WORK TO COMPLETE |
Each line below from the one containing "Open the calendar icon in the toolbar" through the one containing "868x472 pixels." is to be given again exactly, and no line outside that span.
━━━ EXTRACTED DATA ━━━
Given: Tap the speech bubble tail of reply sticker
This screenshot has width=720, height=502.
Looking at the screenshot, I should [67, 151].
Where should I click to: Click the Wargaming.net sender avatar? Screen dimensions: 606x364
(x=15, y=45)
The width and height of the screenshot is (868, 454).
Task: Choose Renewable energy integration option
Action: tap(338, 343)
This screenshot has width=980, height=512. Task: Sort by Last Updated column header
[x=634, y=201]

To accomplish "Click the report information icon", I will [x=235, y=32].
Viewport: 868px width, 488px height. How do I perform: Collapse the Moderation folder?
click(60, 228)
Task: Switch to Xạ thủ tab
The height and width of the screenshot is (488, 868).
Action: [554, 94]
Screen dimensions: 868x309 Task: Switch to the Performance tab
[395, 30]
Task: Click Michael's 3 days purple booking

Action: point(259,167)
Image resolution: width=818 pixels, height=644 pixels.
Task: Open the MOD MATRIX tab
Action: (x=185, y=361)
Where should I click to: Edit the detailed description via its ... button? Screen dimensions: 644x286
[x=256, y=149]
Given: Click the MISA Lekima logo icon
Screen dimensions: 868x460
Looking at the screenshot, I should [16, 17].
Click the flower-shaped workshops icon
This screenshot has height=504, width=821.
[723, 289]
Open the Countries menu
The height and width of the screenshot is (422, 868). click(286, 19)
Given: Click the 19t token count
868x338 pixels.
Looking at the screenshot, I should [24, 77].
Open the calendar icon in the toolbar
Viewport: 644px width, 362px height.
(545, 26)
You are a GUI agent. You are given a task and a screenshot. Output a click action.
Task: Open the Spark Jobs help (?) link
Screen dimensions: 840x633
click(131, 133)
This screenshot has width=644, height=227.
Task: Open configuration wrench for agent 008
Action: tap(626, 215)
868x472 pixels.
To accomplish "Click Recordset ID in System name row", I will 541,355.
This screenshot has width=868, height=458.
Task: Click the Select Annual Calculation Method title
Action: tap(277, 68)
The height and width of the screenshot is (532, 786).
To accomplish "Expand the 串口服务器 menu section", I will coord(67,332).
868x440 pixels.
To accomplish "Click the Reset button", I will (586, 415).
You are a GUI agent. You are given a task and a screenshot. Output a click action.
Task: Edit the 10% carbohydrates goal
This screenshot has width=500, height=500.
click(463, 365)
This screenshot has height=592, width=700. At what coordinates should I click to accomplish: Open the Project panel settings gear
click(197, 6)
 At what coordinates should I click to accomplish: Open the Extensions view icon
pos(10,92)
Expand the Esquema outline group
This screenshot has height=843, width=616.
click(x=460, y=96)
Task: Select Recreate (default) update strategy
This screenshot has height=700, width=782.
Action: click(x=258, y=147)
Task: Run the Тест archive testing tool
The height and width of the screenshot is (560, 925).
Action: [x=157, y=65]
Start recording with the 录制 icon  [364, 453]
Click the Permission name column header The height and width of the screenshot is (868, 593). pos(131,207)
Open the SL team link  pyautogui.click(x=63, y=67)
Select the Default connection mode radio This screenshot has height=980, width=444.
━━━
TASK RESULT |
Open the calendar icon in the toolbar
Viewport: 644px width, 362px height.
(545, 26)
You are a GUI agent. You are given a task and a screenshot. Output a click action.
Task: Open the Spark Jobs help (?) link
Screen dimensions: 840x633
click(131, 133)
This screenshot has width=644, height=227.
Task: Open configuration wrench for agent 008
Action: tap(626, 215)
868x472 pixels.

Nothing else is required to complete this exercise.